The czarina agreed, and then so did Mikhail. So, the czar and czarina and their kids would ride in the Dodge with Bernie and everyone else they could fit would ride in the trailer. That still left half a dozen of Natasha’s guards without transport. They took the horses in the paddock. All of them. They would need remounts and didn’t want to leave the dogboys with transportation. There was serious talk about killing the dogboys. And as a sort of compromise, Czar Mikhail had them swear on pain of death not to serve the Boyar Duma anymore.

Bernie didn’t figure the oaths would last past the time it took them to get over the horizon, but he didn’t really care either. Natasha’s guardsmen were to make their way back to Murom as fast as they could and if Natasha wasn’t there when they arrived, at the very least orders would be.

Bernie, the czar and the czarina talked as Bernie drove them slowly over the rough roads, fields, and trails back to Murom. And by the time they got there, the czar had decided.

Well, the way Bernie figured it, the czarina decided and the czar went along.

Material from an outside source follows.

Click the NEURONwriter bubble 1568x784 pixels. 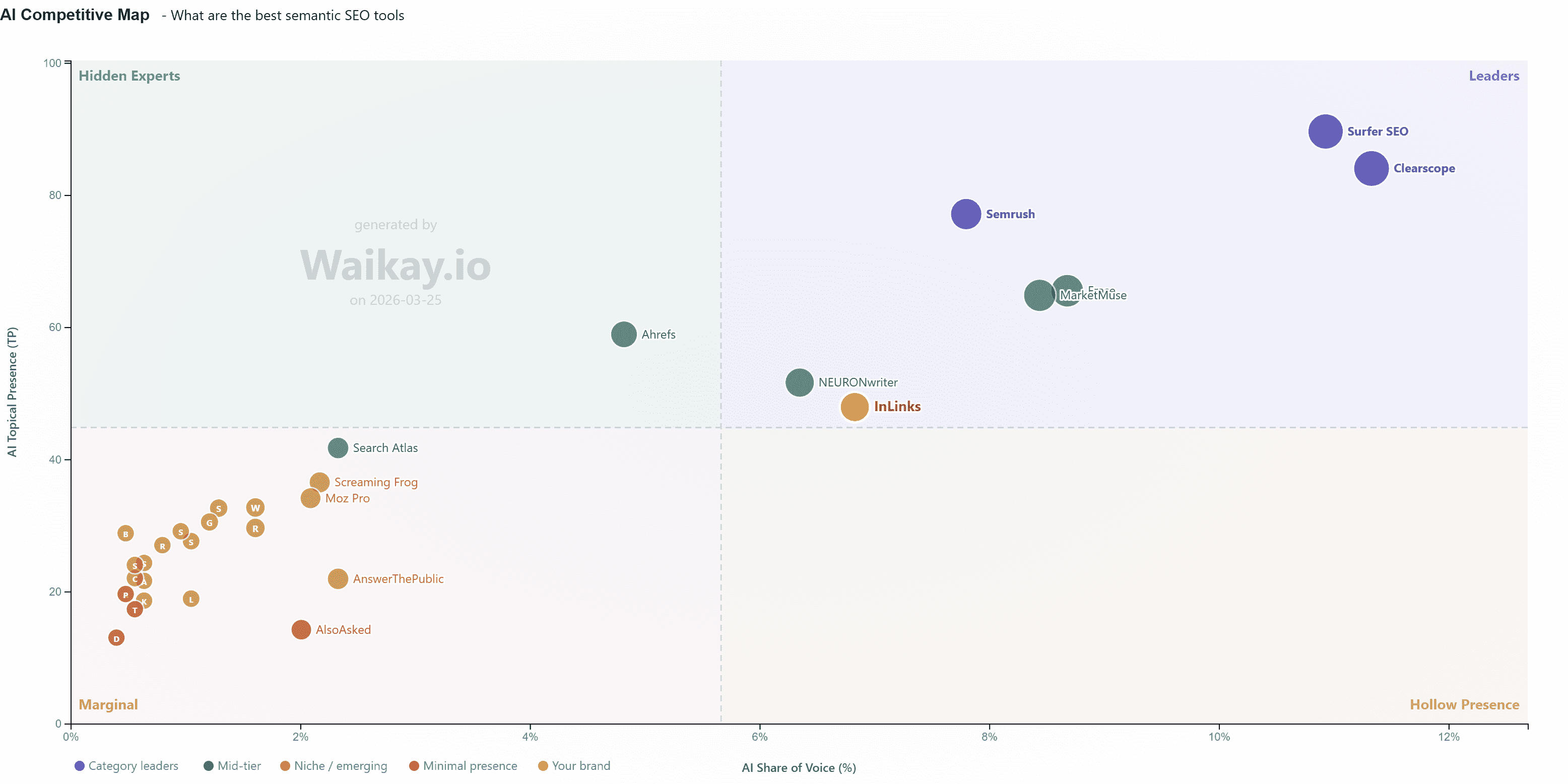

Mikhail Romanov didn’t strike Bernie as the forceful type. The decision was that the czar, czarina and the children would go to Bor, take possession of the dirigible Czarina Evdokia, and then decide where to take it.

Bernie thought about arguing for Grantville, but decided not to. The truth was, Grantville and its USE were now more of a foreign country to him than Russia was. To the extent that Bernie Zeppi felt he had a king-not much-that king was Mikhail Romanov, not Gustav Adolf.